# [Challenge 1]
In the text below on methods for computing opinions across a trust network, how much network overhead does the unique-identifier approach add?
# [Challenge 2]
Continue the text below on methods for computing opinions across a trust network, starting after its final sentence.

# [Selected text]
Unique identifier for each inquiry
This has a few variants. The property they all have in common is that when alice starts trying to figure out her computed opinion, she assigns a unique identifier to the computation, and passes that identifier to bob and carol with her requests. If a node gets a request with an identifier it has never seen before, it does a full computation. If it gets a request with an identifier it has seen before, it does something less. That could be:
- returning
null
, effectively saying “I have no opinion on this, because my opinion has already been accounted for in this calculation” - returning the same (cached) result they returned the first when they did the full computation
- returning their own personal opinion
Pros:
- low network overhead (16 bytes). low computational overhead
- doesn’t require node identifiers
- doesn’t loop back and count someone’s opinions multiple times
Cons:
- unstable. results change depending on which order nodes receive requests
- some variants wouldn’t allow someone’s opinion to count multiple times, which we convinced ourselves was desirable
Passing the path
In this method, each time you send a request to a new node, you include the list of all upstream nodes, so it knows not to loop back. When a node receives a request and all of the nodes they trust are listed in the request’s upstream nodes, it will just return its personal opinion, or null if it has none.
Pros:
- stable
- only counts opinions twice when we want it to
- doesn’t double-count anyone or loop back
Cons:
- requires node identifiers
- higher network overhead for the list of node identifiers
- list of upstream nodes leaks a lot of information
Privacy-preserving variant
To make the above more palatable, we can change it as follows:
- Every time a node makes a request
- they create a random UUID to identify themselves for this computation. They store it in a short-term cache so they’ll know it if they see it again.

# [Data extract]

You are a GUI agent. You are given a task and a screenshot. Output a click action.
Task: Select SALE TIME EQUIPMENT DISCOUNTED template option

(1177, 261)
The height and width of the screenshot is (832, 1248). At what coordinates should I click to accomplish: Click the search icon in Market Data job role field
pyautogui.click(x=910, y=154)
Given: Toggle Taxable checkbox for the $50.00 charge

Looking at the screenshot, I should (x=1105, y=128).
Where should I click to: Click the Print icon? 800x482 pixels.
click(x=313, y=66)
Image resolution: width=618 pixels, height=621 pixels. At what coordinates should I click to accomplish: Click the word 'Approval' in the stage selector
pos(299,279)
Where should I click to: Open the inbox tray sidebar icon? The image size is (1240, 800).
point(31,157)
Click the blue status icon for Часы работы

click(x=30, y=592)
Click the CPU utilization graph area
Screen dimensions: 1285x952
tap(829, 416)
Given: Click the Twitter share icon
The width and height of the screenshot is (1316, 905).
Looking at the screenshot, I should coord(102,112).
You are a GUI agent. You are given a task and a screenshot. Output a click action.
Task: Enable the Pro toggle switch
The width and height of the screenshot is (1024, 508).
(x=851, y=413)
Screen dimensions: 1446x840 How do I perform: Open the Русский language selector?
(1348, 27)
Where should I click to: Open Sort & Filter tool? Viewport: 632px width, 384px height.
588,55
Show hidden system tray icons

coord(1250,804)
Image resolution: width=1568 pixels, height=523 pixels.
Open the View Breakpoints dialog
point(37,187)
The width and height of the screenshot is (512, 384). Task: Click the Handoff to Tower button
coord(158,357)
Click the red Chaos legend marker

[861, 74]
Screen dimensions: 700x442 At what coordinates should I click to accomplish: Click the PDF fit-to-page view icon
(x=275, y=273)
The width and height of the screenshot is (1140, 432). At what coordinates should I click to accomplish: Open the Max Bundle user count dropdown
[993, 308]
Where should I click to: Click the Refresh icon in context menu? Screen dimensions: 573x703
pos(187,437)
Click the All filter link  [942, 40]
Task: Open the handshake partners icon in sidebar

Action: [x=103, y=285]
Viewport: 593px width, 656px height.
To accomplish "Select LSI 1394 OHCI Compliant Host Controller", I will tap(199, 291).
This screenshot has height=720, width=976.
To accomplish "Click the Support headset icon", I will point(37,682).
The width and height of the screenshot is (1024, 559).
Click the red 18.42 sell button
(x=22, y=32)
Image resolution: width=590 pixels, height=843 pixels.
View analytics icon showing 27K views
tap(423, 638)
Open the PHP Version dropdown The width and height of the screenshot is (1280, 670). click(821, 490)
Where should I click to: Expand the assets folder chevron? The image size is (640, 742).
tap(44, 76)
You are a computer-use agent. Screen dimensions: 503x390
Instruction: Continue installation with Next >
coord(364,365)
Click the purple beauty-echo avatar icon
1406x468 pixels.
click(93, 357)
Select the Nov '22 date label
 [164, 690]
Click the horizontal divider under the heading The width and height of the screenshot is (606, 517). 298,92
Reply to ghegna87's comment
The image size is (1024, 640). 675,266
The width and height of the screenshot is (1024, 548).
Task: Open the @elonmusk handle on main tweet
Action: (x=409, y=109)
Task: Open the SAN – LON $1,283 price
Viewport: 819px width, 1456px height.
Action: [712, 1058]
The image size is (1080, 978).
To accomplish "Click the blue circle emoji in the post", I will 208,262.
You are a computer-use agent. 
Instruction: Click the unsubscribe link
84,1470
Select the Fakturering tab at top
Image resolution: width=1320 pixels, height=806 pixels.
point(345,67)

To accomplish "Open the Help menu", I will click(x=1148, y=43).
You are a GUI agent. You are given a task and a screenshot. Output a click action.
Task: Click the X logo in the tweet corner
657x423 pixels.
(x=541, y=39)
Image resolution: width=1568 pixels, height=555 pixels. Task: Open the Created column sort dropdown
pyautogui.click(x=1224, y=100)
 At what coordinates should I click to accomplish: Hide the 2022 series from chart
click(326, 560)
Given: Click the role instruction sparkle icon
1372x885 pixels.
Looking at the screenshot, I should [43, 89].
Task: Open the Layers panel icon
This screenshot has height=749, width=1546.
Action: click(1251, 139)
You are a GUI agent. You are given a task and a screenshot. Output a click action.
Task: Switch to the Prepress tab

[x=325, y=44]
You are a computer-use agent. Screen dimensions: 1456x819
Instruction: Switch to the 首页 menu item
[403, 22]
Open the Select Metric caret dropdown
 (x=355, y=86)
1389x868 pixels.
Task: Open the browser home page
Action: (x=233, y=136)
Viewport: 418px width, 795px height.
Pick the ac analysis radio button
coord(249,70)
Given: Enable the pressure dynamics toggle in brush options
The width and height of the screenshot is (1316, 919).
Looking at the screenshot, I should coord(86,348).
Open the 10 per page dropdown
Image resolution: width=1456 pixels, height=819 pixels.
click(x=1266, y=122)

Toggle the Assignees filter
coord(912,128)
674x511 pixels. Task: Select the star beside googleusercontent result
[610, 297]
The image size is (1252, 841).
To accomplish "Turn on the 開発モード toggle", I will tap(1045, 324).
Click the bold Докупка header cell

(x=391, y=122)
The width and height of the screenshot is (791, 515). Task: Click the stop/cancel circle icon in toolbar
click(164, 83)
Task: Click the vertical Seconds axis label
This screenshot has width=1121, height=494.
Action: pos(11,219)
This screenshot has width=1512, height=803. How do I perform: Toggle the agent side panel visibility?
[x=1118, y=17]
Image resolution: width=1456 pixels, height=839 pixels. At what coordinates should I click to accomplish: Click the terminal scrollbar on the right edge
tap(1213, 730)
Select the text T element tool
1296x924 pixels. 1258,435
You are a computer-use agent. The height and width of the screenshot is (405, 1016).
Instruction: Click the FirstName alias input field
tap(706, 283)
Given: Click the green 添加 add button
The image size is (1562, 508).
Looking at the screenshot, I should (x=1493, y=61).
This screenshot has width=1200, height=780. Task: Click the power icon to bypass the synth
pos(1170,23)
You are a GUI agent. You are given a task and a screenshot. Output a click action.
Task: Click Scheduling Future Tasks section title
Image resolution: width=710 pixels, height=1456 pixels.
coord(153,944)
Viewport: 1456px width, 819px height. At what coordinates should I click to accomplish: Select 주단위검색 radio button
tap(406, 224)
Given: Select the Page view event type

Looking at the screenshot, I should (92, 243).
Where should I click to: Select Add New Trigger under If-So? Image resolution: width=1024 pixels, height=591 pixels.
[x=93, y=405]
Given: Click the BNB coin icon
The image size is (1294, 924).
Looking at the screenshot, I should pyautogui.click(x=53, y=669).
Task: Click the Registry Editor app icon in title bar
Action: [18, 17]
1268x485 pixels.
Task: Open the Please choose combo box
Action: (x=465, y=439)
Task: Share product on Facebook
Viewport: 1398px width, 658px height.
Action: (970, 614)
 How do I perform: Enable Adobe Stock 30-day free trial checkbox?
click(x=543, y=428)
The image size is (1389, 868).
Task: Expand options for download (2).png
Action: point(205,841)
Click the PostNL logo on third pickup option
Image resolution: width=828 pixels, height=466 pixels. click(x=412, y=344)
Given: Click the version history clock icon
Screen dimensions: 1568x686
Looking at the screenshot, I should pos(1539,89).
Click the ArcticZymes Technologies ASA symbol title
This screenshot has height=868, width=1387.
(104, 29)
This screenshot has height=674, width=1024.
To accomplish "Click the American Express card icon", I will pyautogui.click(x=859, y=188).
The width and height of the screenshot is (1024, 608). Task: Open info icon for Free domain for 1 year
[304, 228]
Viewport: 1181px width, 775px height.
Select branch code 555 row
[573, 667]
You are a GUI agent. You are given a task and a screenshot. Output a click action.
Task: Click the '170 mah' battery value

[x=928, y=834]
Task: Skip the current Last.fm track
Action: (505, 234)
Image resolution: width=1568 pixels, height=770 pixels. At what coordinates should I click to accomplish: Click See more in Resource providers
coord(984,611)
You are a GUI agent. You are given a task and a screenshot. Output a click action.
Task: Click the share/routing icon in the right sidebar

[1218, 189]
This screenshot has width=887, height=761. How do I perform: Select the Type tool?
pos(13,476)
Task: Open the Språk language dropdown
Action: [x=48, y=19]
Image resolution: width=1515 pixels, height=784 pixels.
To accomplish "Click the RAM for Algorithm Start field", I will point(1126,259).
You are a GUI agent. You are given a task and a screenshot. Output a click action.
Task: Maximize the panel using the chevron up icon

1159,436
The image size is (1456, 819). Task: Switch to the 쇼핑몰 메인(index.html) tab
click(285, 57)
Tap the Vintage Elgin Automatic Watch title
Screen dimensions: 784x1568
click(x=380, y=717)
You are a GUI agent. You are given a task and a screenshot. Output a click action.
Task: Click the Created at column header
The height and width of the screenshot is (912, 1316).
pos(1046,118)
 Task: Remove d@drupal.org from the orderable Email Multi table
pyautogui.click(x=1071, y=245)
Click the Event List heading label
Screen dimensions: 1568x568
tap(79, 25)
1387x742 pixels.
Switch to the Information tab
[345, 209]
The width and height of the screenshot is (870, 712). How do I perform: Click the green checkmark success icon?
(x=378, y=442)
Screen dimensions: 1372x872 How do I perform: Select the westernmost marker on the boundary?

# [Task result 1]
16 bytes.

# [Task result 2]
- they also generate a number of other decoy UUIDs that help obscure the trust paths. Maybe between 3 and 10 decoys per request.
- then they send their request with both the real and decoy UUIDs (sorted lexicographically, say)
- When a node receives a request, it checks to see if any of the UUIDs in the request are in its short-term cache of ids that represent itself.
- if so, it returns
null
- if not, it computes its opinion normally. When it has to send requests to other nodes for, it does the same thing the originating node did: create and cache a real UUID, create several decoys, and append them to the list of UUIDs in the request it’s processing
- if so, it returns
Pros:
- makes it much harder to figure out who is whom
Cons:
- makes requests much larger on the network (figure what, maybe another 512 bytes on average?)
- also increases the number of requests (a full new set of leaf nodes). In the non-privacy version, if carol was processing
request(ignore=alice,bob)
, she knew not to contact alice. In the privacy variant, she needs to contact alice because she doesn’t know if any of the UUIDs represent alice.